In two games last year, the Ravens played the Patriots tough; the defense’s best performance of the season occurred in last year’s playoff game, where the pass rush was forceful and the secondary, which had been maligned all season made some plays against Brady and the Patriots. More of the same will be needed on Sunday. Without Moss, the Patriots seemingly have lost a deep threat, unless they plan to use Brandon Tate or one of their two rookie tight ends, perhaps Aaron Hernandez, to stretch the field. This may be the true test of the Ravens’ secondary; many doubters have insisted that the Ravens good results in pass defense have been built against passing attacks and quarterbacks that aren’t elite.
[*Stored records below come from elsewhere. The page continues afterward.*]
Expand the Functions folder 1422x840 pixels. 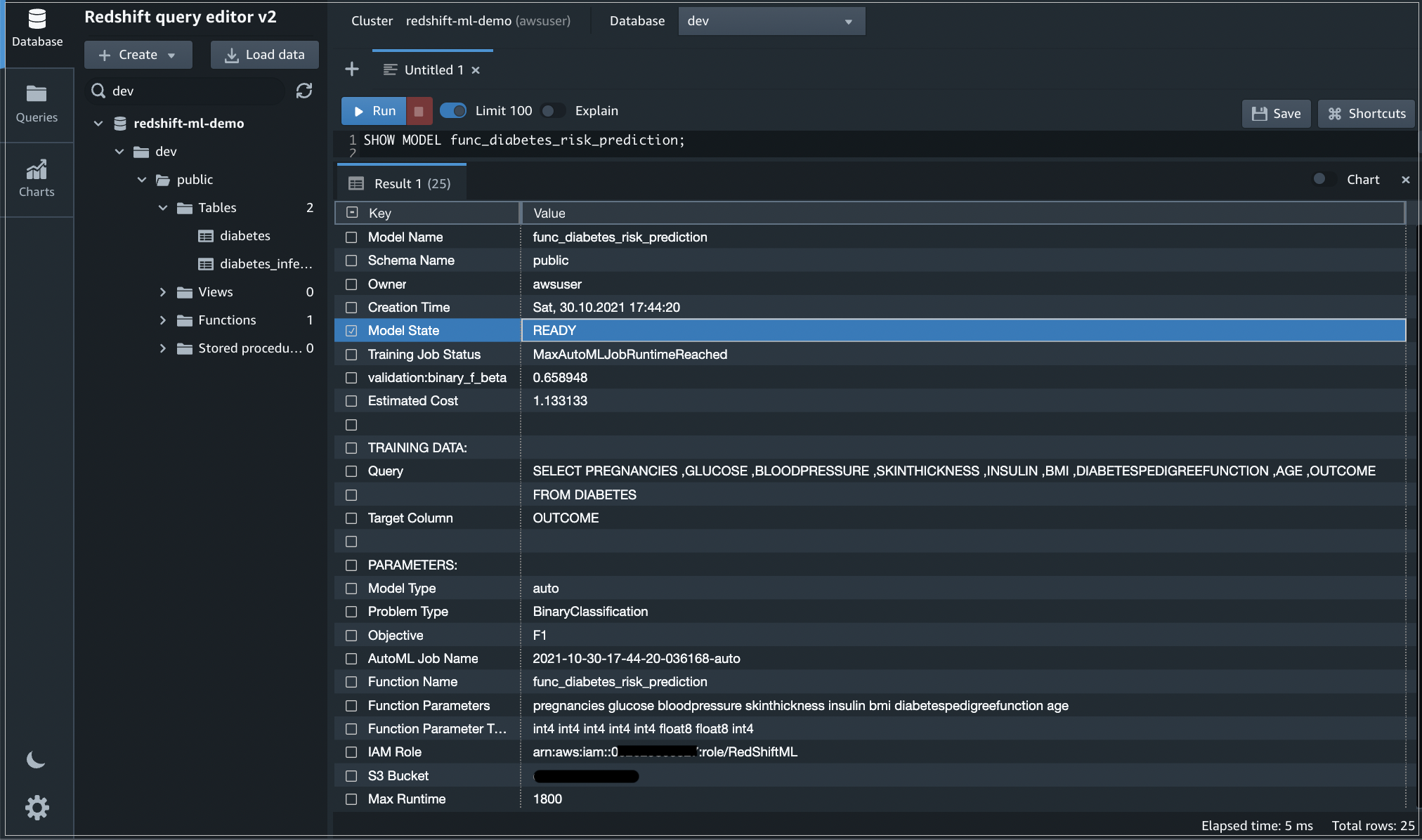click(x=163, y=320)
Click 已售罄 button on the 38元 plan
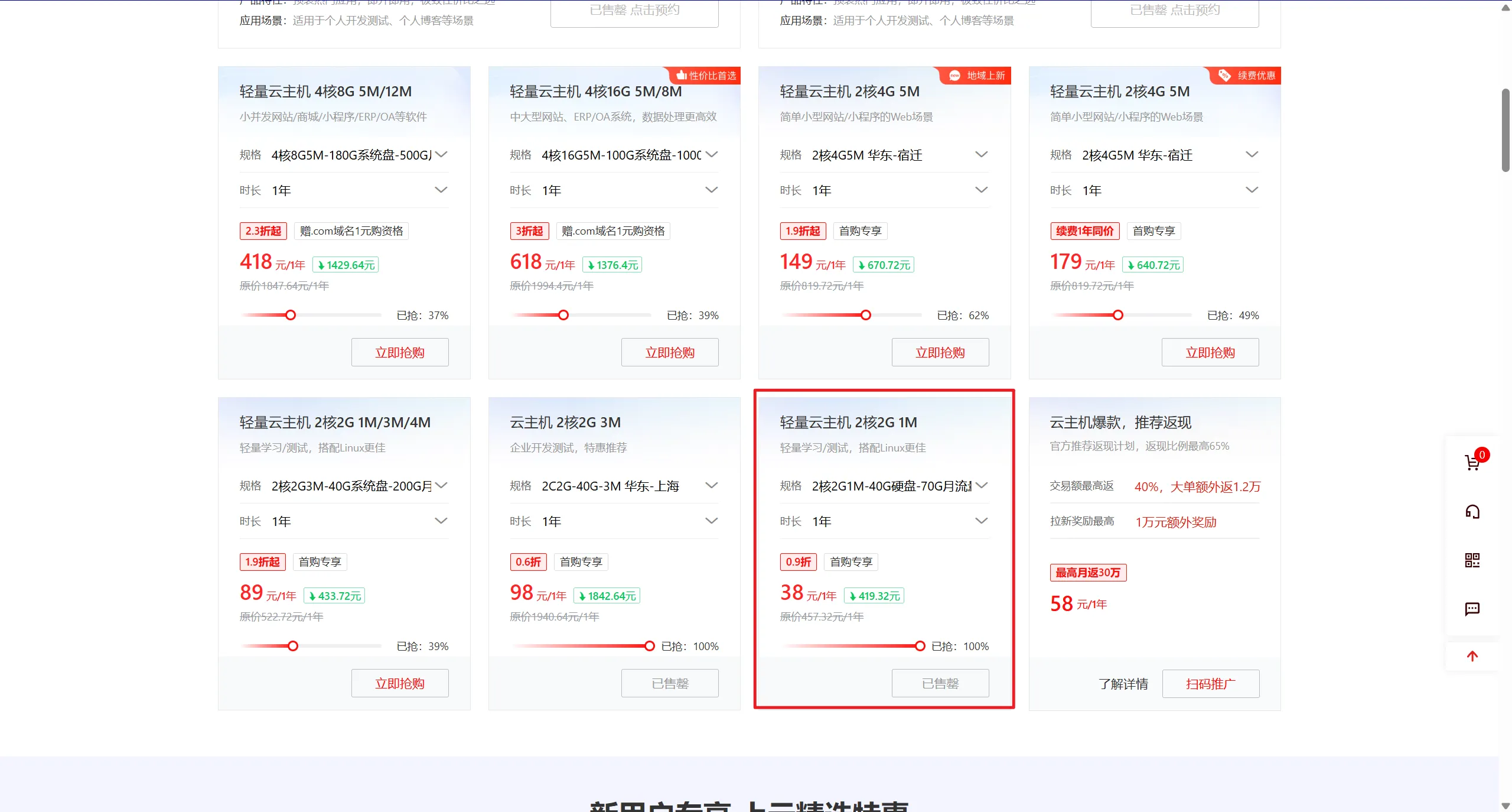The width and height of the screenshot is (1512, 812). (x=940, y=684)
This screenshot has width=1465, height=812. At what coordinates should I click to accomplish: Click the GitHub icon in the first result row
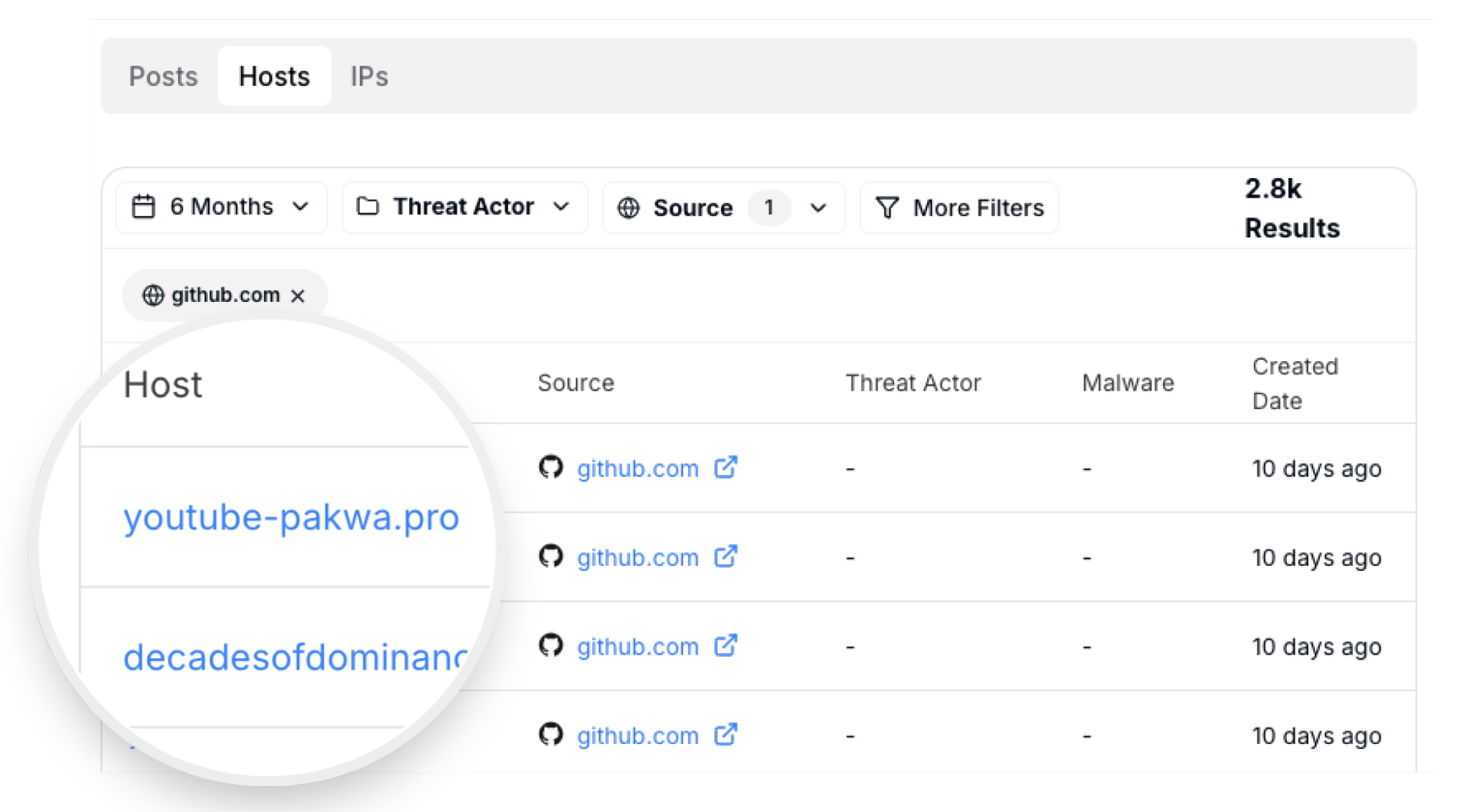(551, 468)
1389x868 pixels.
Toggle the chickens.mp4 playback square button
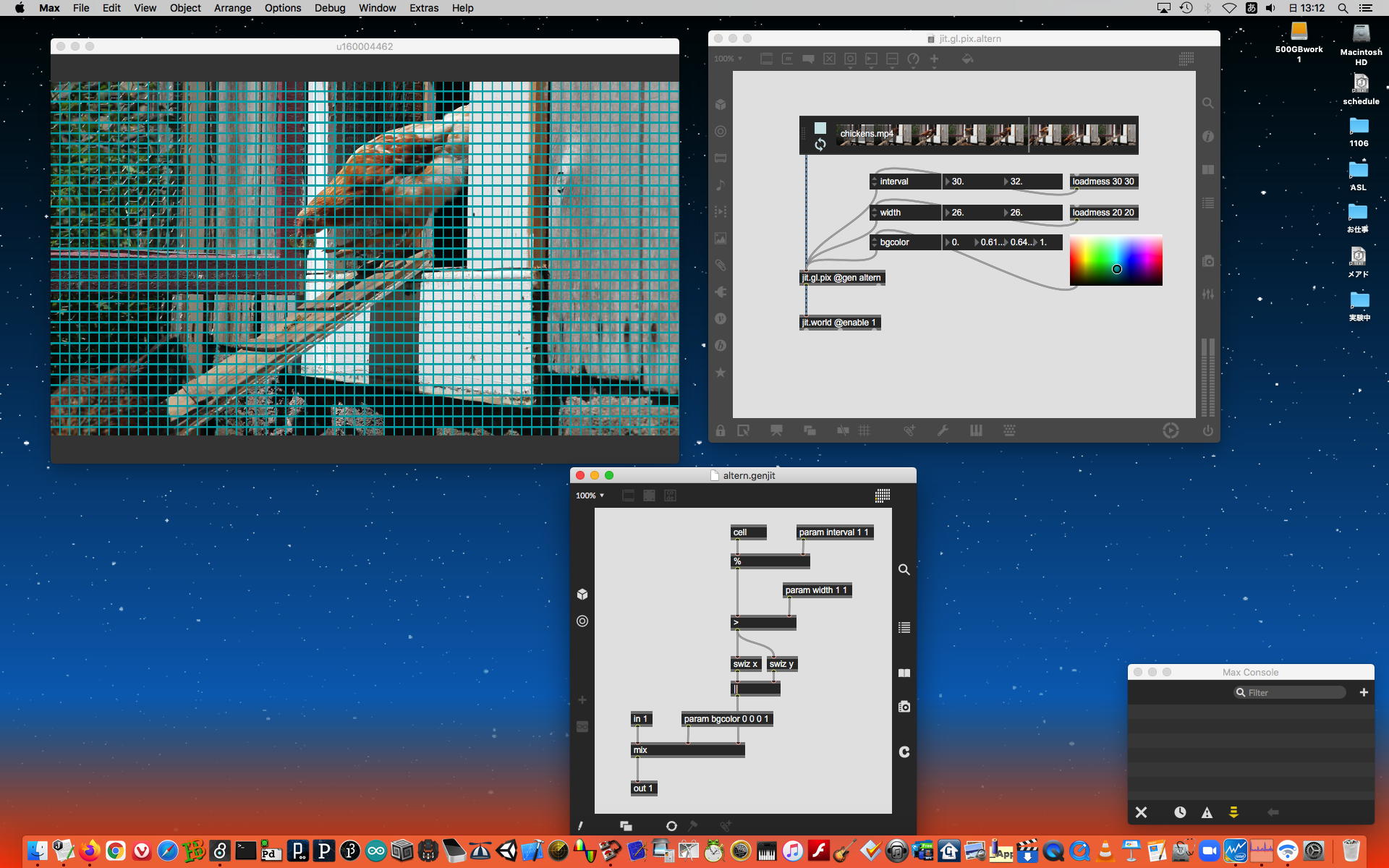820,128
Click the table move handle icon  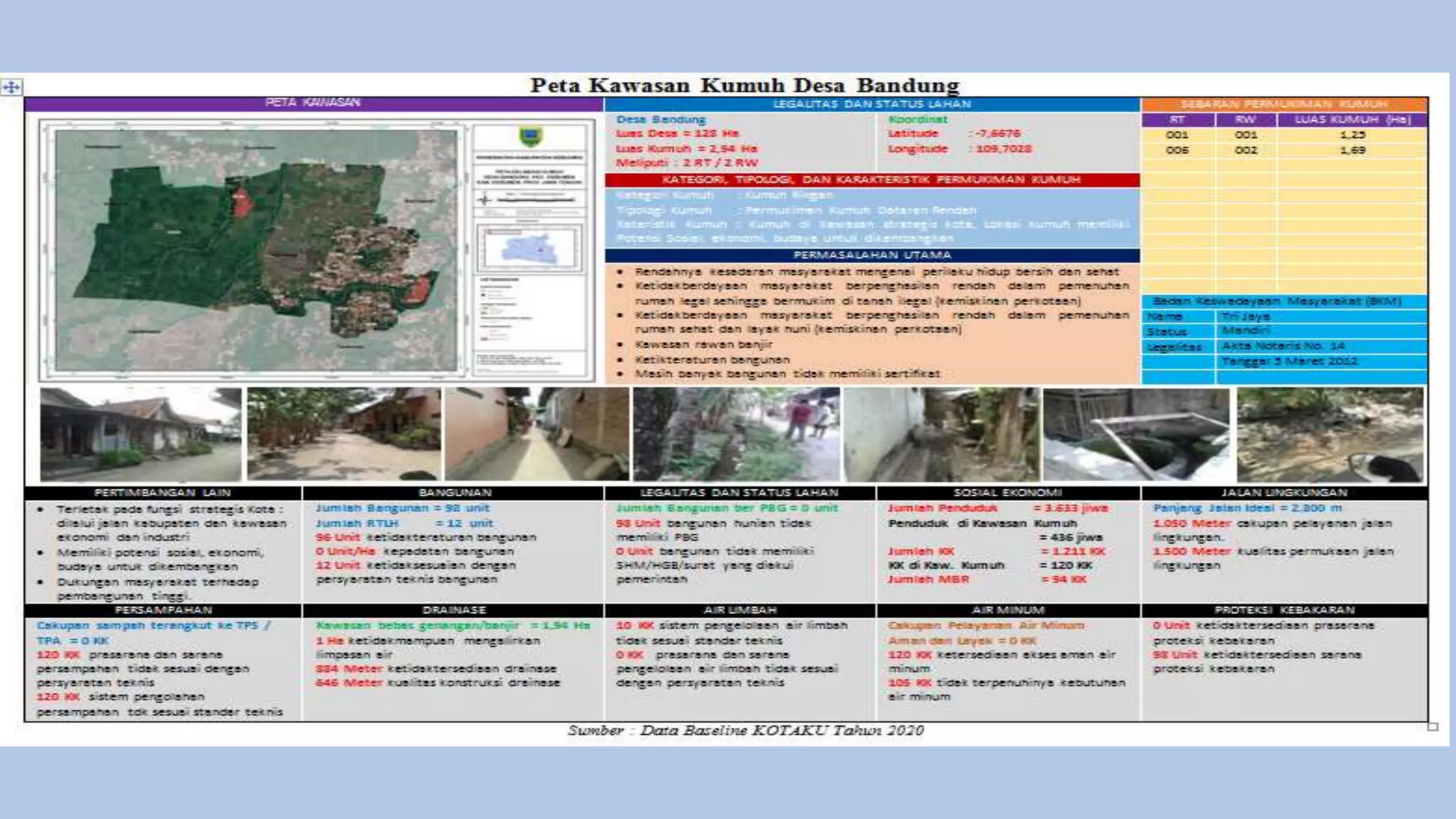pos(11,87)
In their last game, the Patriots were able to generate some running room for BenJarvus Green-Ellis against the Dolphins; but against the Ravens, those lanes should be closed. Most teams have not been able to generate much on the ground against the Ravens, with the previously mentioned Browns the only exception. There shouldn’t be any reason why the Patriots should experience any great success either. Another loss, which may be just as important to the Patriots but isn’t mentioned quite as much, is that Kevin Faulk-their do-everything third down back-won’t be available for this game. The Ravens have been good at getting offenses off the field on third down, this is a trend that will also have to continue.
If the Ravens can generate a consistent pass rush and do enough to keep the Patriots offense off balance, coupled with a typically strong effort against the run, the elements will be in place to contribute to another victory.